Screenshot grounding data
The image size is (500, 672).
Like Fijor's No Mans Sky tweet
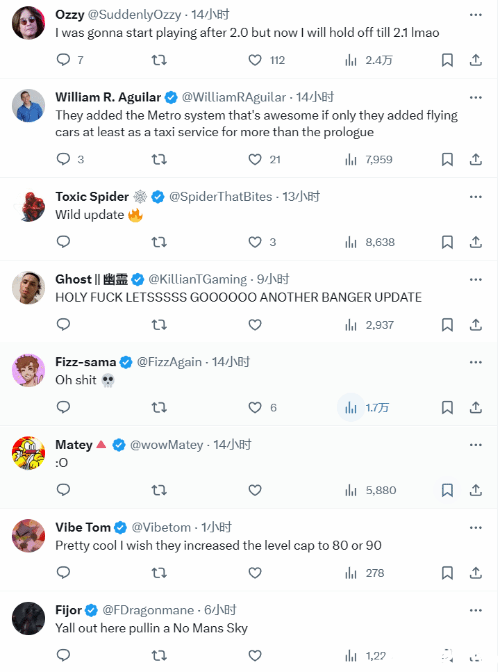click(255, 655)
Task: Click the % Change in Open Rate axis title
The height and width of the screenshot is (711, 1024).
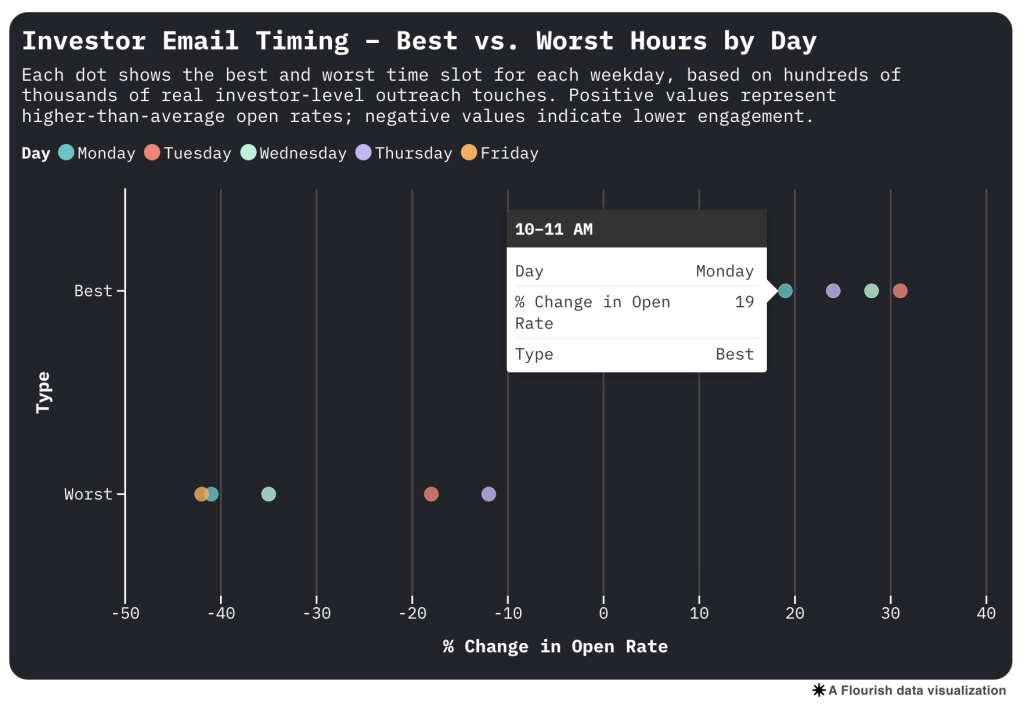Action: click(555, 646)
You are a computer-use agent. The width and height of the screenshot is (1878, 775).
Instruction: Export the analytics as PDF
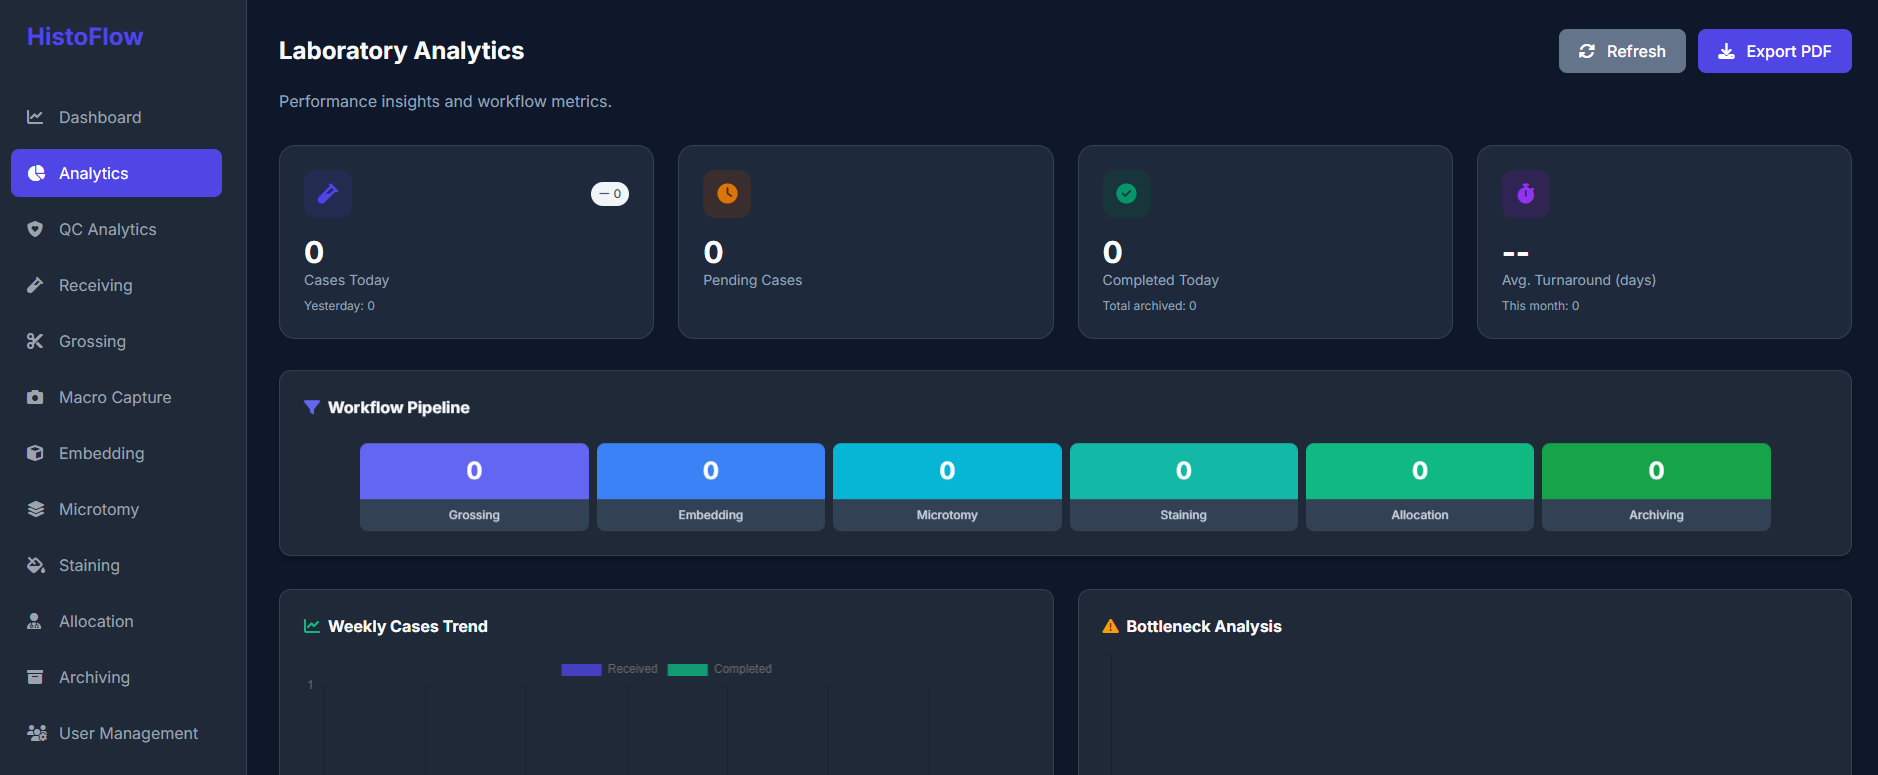pos(1774,51)
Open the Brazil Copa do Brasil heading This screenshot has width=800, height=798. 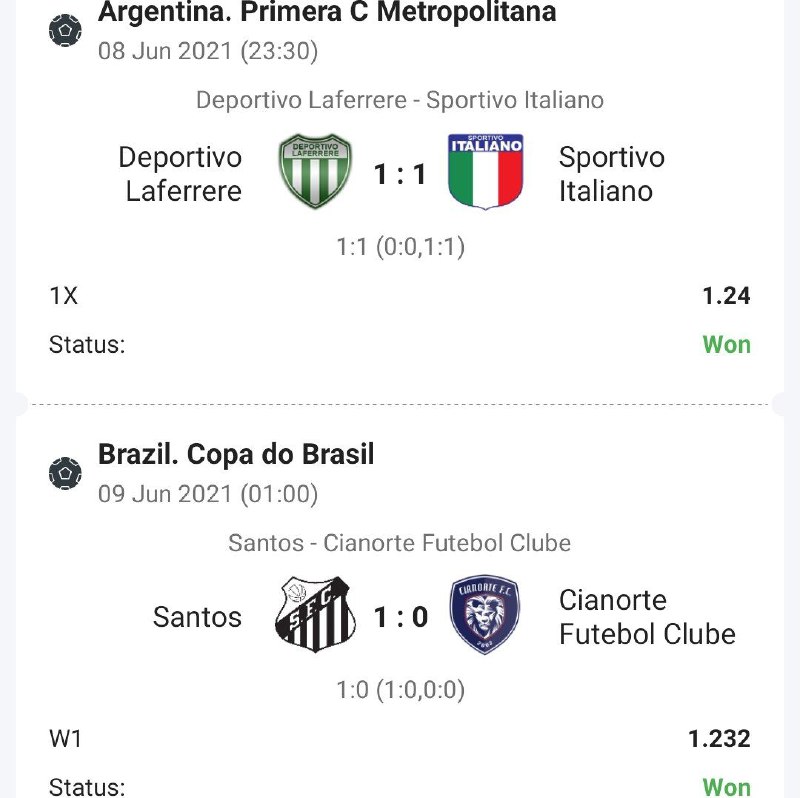pos(236,455)
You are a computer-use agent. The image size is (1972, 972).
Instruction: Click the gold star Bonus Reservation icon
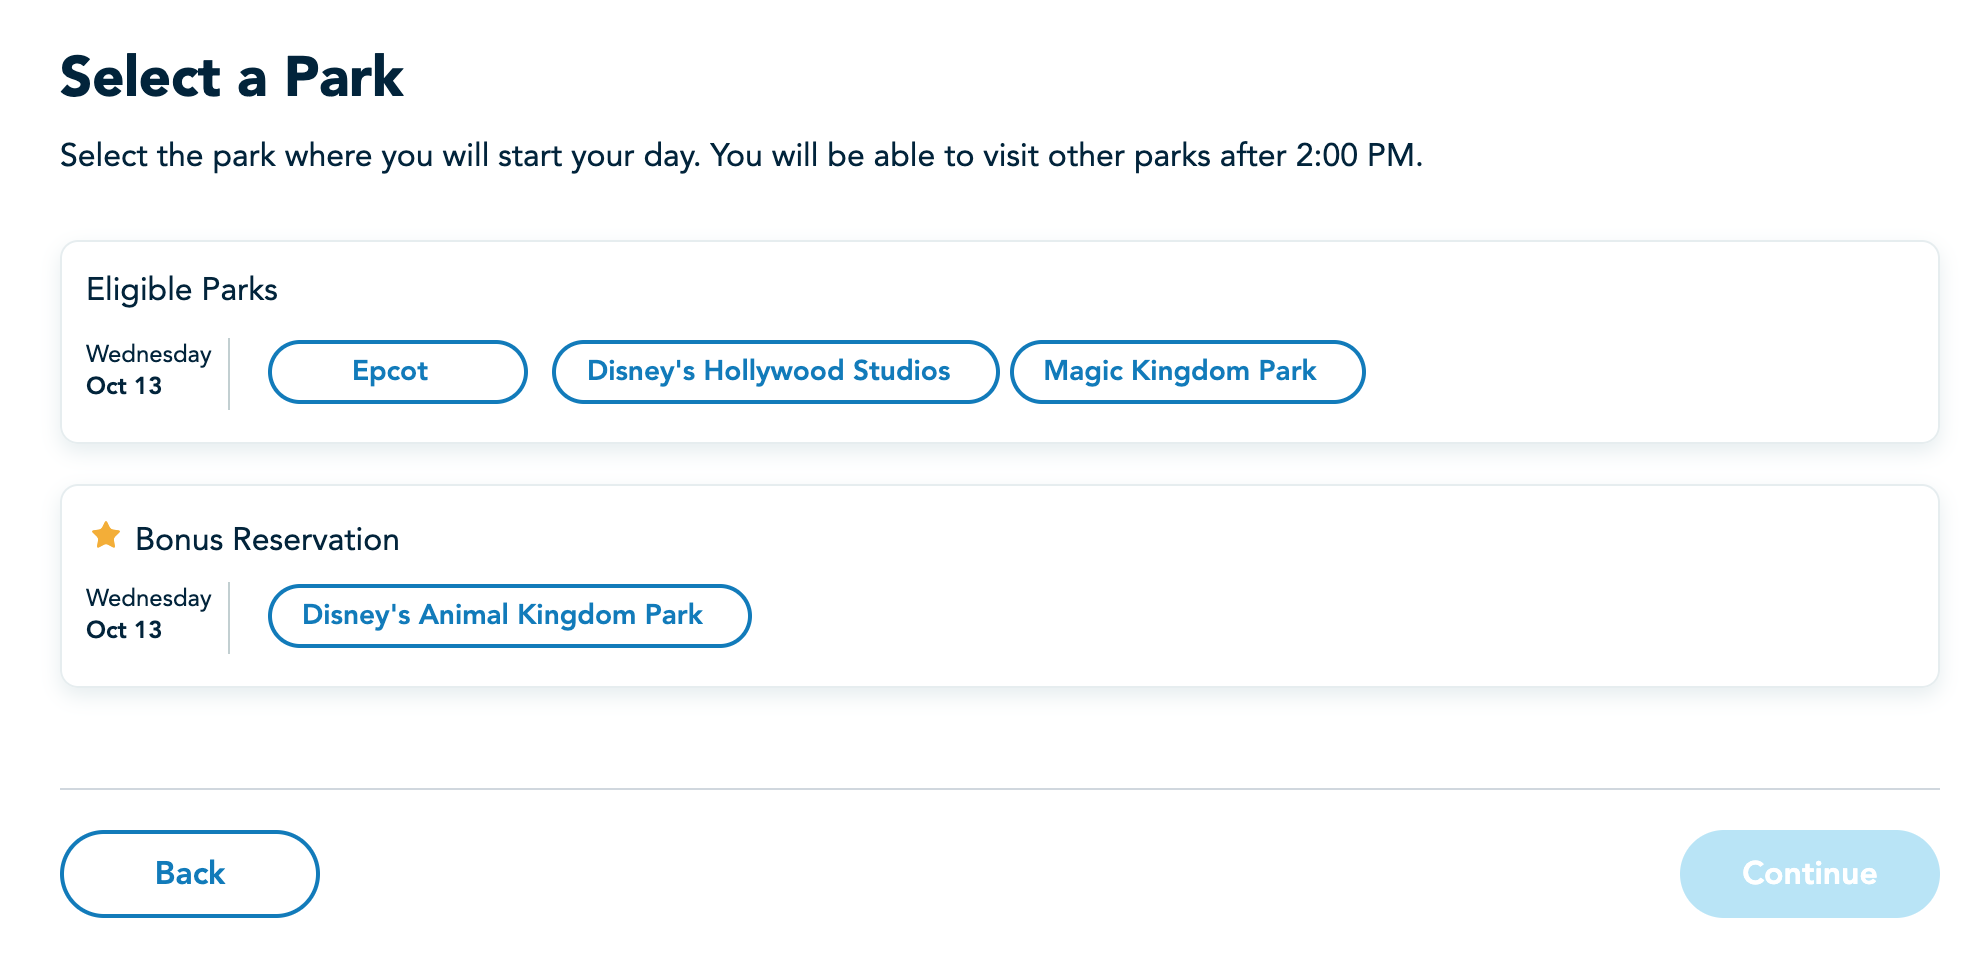[x=106, y=536]
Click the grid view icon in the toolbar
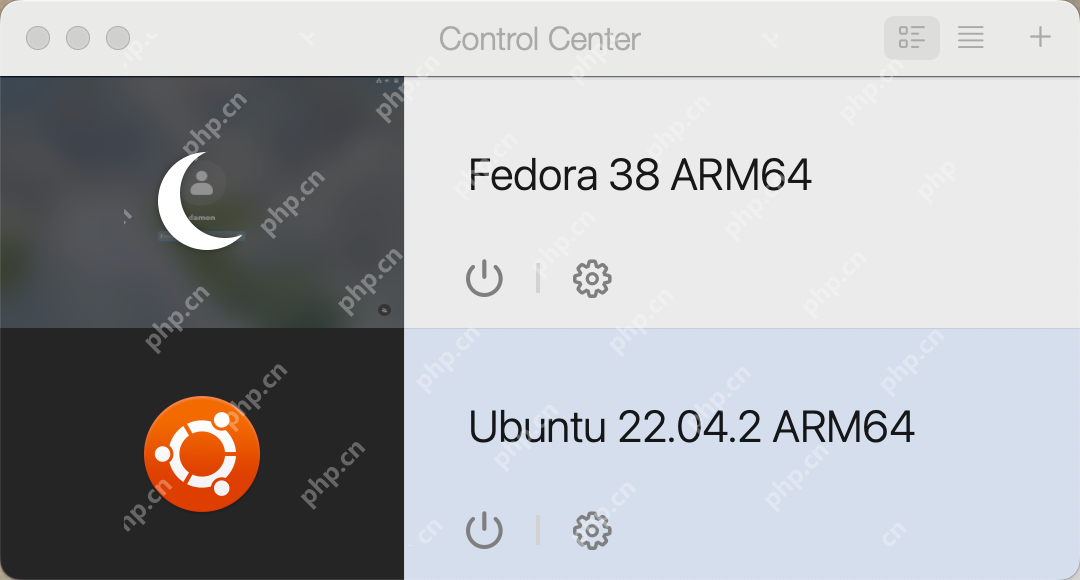 (911, 38)
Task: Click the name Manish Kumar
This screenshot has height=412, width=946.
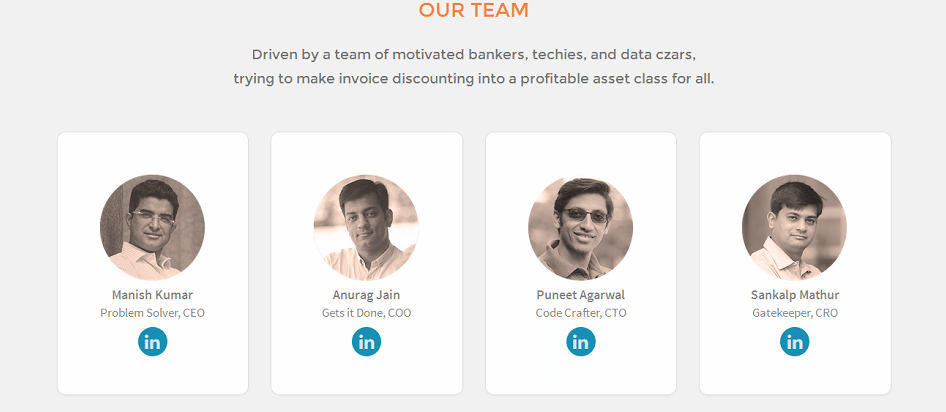Action: tap(152, 295)
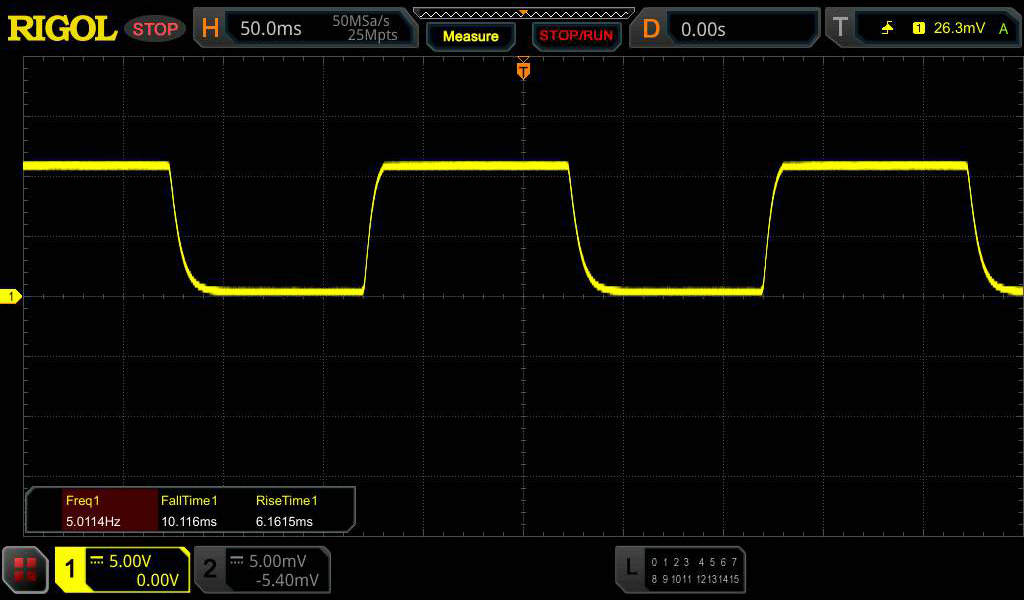Screen dimensions: 1024x600
Task: Open the L logic analyzer icon
Action: tap(630, 568)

Assigned task: From the first line of the records through the line containing "You are a computer-use agent. The width", please output exactly those lines and nothing more, leaving out the pictures.

Result:
The image size is (500, 672).
Like Fijor's No Mans Sky tweet
click(255, 655)
Task: Click the % Change in Open Rate axis title
The height and width of the screenshot is (711, 1024).
Action: click(555, 646)
You are a computer-use agent. The width and height of the screenshot is (1878, 775).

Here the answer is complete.